The Fed today has five parts: A board of governors appointed by the president of the U.S., an open market committee, twelve privately owned banks, several investing subscriber banks, and expert committees as needed. Even today, the Fed, created to prohibit panics, still controls the national economy and is a last resort lender providing liquid assets (money) to public banks on a short term basis. One of these loans was the famous AIG debacle of 2008. As the only central bank it controls the nation's currency, and manages government securities. In the role of controlling the flow of currency, it buys paper and coin money from the U.S. Treasury at a low cost, about 4 cents per paper bill.

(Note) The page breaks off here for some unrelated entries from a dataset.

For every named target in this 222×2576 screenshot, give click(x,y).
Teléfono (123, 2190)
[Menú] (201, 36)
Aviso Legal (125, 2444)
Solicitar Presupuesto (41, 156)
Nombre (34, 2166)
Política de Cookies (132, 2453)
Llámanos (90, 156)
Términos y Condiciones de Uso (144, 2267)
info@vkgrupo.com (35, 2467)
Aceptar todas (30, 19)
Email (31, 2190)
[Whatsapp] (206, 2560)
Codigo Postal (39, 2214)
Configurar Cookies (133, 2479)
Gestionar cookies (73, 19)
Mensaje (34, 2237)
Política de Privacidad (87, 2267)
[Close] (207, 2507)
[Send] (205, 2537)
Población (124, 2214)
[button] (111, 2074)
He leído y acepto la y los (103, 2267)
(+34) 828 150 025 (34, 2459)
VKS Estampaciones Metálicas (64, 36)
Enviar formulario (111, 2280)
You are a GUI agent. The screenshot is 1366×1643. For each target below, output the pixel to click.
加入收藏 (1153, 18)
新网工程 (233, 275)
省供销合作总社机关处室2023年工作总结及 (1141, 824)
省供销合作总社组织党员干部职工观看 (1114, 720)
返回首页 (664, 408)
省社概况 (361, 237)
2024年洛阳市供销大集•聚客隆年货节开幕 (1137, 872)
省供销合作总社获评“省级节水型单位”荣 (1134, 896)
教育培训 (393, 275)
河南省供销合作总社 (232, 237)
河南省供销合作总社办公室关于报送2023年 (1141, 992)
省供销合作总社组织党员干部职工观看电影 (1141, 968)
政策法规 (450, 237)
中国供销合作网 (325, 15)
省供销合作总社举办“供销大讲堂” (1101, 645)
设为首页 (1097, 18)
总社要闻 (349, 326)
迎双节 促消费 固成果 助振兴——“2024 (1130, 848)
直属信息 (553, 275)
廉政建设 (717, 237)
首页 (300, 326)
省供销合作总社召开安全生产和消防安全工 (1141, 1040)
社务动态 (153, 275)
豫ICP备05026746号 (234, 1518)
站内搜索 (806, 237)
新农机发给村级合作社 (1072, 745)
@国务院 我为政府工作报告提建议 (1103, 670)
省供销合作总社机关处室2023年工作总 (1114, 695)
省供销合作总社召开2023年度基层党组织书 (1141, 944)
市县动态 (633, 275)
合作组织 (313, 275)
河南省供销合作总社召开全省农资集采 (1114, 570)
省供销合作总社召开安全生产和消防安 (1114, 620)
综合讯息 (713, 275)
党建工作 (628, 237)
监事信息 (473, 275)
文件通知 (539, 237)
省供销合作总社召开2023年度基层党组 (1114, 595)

As the federal bank your tax money flows into the Federal Reserve. The government borrows against projected tax revenues, this becomes the national debt. The national deficit is a budget shortfall that will, most likely, turn into national debt. The money is distributed among the subscriber banks who act to loan money to each other and the banks we citizens use.

After all this, does it seem to you there might be a fly in the ointment? Remember the board of governors? Remember why the Federal Reserve was commissioned? The democrats wanted a decentralized reserve system out of the reach of bankers and avoiding alarming foreign influence and fictitious credit. We have a foundational private banking system created to be independent of corruption, advised by people it was created to avoid, Wall Street bankers. We have foreign governments with huge investments in U.S. banks taking loans from the Federal Reserve. We have a tax system the founding architects wanted to avoid: a direct non-apportioned excise tax that sounds suspiciously like a capitation or head tax. Makes one wonder.